Benzaldehyde suppresses epithelial-mesenchymal plasticity and overcomes treatment resistance in cancer by targeting the interaction of 14-3-3ζ with H3S28ph

Background: Benzaldehyde (BA) is an aromatic aldehyde found in fruits that has been studied as a potential anticancer agent on the basis of its ability to inhibit transformation in mouse embryo cells and to suppress metastasis in mice. Methods: We investigated the cytotoxic effects of BA on cancer cells, and probed its effects on intracellular signaling pathways. The anticancer effects of BA in vivo were studied by using a mouse orthotopic transplantation model of pancreatic cancer. Results: BA inhibited the growth of osimertinib- or radiation-resistant cancer cells as well as the interaction between 14-3-3ζ and its client proteins.

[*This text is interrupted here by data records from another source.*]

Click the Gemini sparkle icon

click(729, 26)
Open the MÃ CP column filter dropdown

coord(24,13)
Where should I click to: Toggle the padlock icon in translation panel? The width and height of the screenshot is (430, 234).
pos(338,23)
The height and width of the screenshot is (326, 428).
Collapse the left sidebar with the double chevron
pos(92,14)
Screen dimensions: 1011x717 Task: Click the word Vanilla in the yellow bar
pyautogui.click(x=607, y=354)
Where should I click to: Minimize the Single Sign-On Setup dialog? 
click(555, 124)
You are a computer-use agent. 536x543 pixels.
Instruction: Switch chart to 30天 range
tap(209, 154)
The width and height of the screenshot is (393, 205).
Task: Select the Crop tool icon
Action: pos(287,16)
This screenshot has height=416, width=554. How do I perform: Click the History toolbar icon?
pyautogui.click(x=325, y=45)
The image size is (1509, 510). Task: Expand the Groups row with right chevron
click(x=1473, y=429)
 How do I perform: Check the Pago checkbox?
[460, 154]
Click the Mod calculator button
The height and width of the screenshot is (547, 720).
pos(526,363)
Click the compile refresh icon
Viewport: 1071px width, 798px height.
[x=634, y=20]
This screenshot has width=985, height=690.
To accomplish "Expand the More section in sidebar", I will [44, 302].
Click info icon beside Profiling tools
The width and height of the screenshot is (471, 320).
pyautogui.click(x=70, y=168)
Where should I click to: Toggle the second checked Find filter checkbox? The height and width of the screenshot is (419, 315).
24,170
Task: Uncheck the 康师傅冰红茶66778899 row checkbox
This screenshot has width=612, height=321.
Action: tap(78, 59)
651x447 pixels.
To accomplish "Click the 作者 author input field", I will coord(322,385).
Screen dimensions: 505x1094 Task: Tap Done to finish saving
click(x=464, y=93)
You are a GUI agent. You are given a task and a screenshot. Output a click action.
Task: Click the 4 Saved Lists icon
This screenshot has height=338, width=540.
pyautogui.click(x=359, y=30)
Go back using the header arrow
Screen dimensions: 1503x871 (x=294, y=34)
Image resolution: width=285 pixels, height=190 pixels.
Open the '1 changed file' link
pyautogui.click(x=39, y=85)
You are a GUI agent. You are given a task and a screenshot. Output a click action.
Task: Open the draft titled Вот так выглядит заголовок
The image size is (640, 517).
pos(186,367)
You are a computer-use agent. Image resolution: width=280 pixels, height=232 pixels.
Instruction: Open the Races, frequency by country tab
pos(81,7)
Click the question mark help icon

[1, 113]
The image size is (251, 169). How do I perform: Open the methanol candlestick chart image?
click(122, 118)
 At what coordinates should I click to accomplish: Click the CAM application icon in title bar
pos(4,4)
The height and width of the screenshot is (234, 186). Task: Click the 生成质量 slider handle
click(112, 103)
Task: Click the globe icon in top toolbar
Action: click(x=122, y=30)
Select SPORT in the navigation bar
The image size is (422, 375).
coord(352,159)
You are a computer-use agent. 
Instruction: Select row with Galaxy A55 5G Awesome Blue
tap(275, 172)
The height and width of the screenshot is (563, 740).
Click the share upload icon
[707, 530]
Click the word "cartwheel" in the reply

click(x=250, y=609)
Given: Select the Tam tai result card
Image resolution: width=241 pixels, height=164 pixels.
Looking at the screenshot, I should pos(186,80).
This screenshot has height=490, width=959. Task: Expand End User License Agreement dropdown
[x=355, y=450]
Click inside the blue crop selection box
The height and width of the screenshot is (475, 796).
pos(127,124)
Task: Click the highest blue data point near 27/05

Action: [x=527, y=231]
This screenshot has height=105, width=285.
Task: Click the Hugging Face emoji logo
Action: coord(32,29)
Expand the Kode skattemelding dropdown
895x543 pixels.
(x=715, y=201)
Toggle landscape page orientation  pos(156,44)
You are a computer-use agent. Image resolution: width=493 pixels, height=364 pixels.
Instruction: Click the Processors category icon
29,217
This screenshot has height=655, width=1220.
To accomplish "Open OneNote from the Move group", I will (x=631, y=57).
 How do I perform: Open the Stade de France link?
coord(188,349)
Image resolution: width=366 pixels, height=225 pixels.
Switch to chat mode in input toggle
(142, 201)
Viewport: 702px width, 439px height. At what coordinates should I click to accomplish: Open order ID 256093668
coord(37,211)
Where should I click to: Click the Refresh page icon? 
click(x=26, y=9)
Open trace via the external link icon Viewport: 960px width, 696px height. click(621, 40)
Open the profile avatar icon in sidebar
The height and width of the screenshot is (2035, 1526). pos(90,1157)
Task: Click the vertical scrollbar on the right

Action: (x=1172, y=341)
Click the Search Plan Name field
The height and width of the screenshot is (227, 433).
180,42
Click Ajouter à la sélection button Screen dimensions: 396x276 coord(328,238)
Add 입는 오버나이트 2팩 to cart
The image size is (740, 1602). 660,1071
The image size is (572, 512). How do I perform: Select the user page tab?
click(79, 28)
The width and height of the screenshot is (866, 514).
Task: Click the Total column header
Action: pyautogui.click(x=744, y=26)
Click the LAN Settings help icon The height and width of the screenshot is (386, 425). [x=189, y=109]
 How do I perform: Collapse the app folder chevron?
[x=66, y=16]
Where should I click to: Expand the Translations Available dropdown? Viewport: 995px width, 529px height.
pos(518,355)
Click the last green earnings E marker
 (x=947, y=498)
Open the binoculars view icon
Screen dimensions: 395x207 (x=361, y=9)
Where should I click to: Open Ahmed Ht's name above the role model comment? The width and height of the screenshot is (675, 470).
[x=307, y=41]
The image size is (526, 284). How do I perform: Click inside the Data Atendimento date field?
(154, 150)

The interaction of 14-3-3ζ with the Ser²⁸-phosphorylated form of histone H3 (H3S28ph) was implicated in treatment resistance and the transcriptional regulation of genes related to epithelial-mesenchymal transition and stemness, including E2F2, SRSF1, and ID1. Treatment of mice with a BA derivative inhibited pancreatic tumor growth and lung metastasis, as well as suppressed a state of epithelial-mesenchymal plasticity (EMP) of tumor cells. Conclusion: The interaction between 14-3-3ζ and H3S28ph plays a key role in EMP and treatment resistance in cancer. The ability of BA to inhibit this and other interactions of 14-3-3ζ offers the potential to overcome treatment resistance and to suppress metastasis. (Figure presented.)